» WORK ITEM
Check each line of the records below and collect those holding "height".

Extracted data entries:
********

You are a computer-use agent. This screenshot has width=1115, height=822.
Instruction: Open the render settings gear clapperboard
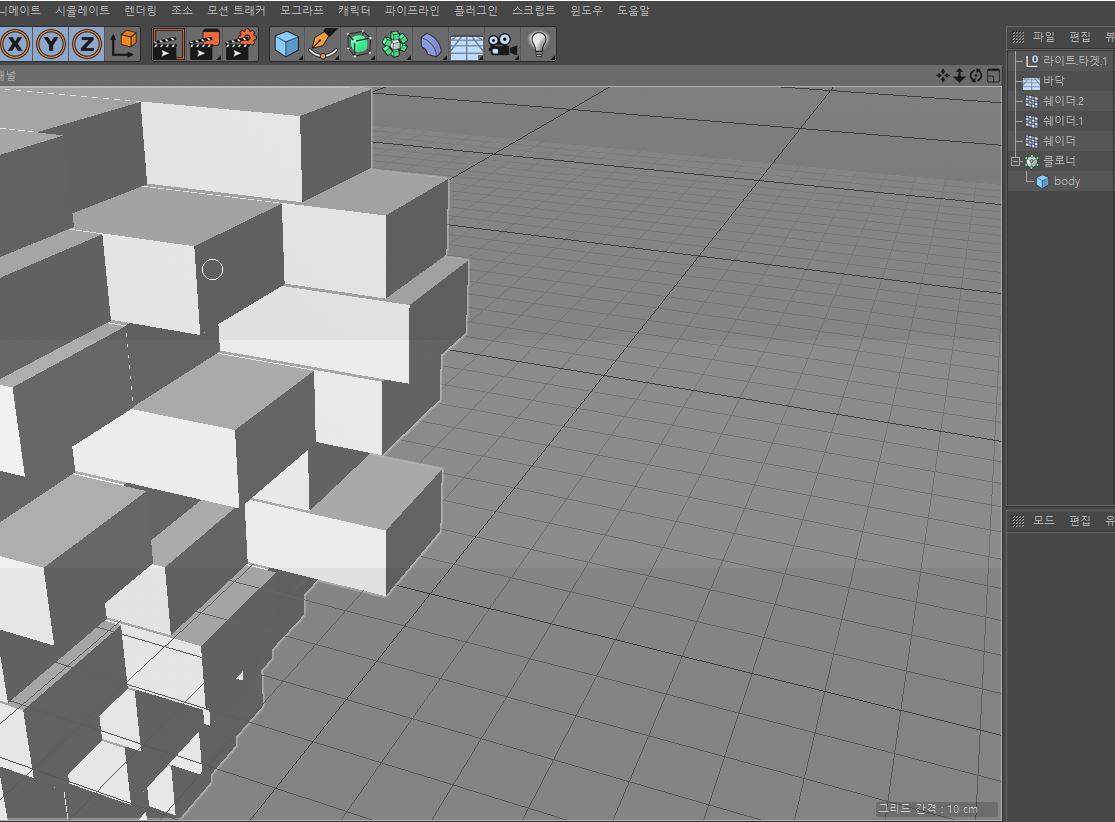point(241,44)
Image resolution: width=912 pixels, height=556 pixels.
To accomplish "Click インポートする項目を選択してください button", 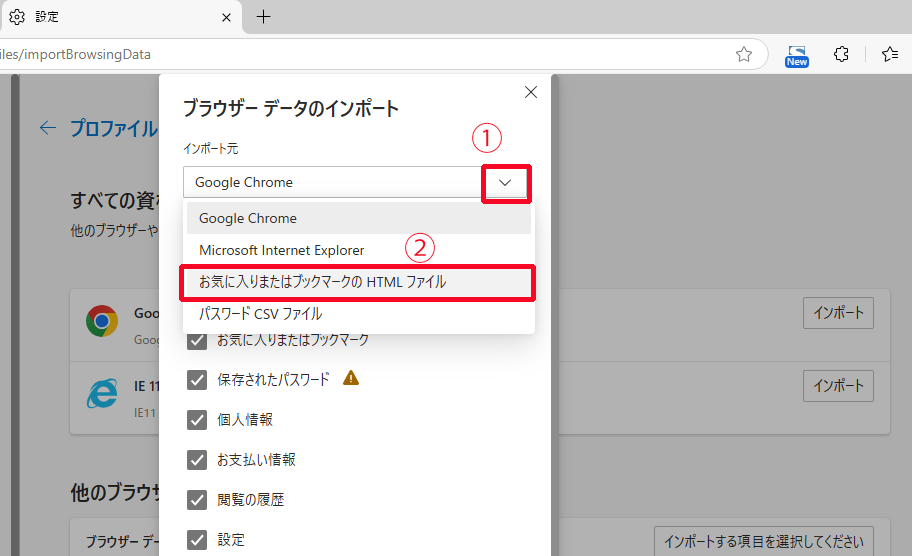I will tap(763, 541).
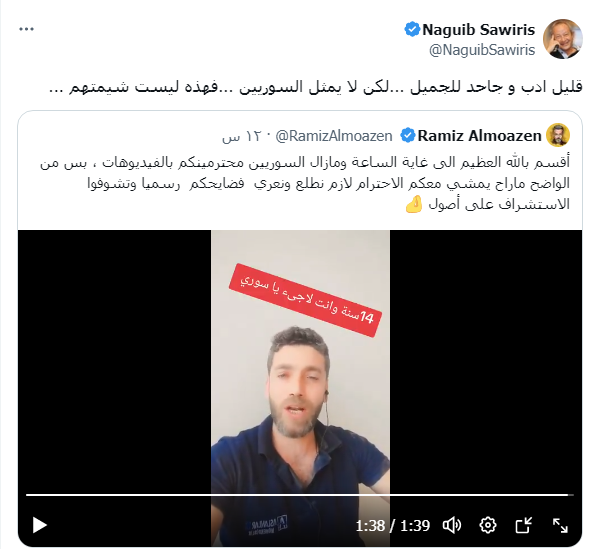
Task: Click the quoted tweet Arabic text body
Action: [x=305, y=184]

********

» RESPONSE AREA
You are a computer-use agent. This screenshot has width=1115, height=822.
Image resolution: width=912 pixels, height=556 pixels.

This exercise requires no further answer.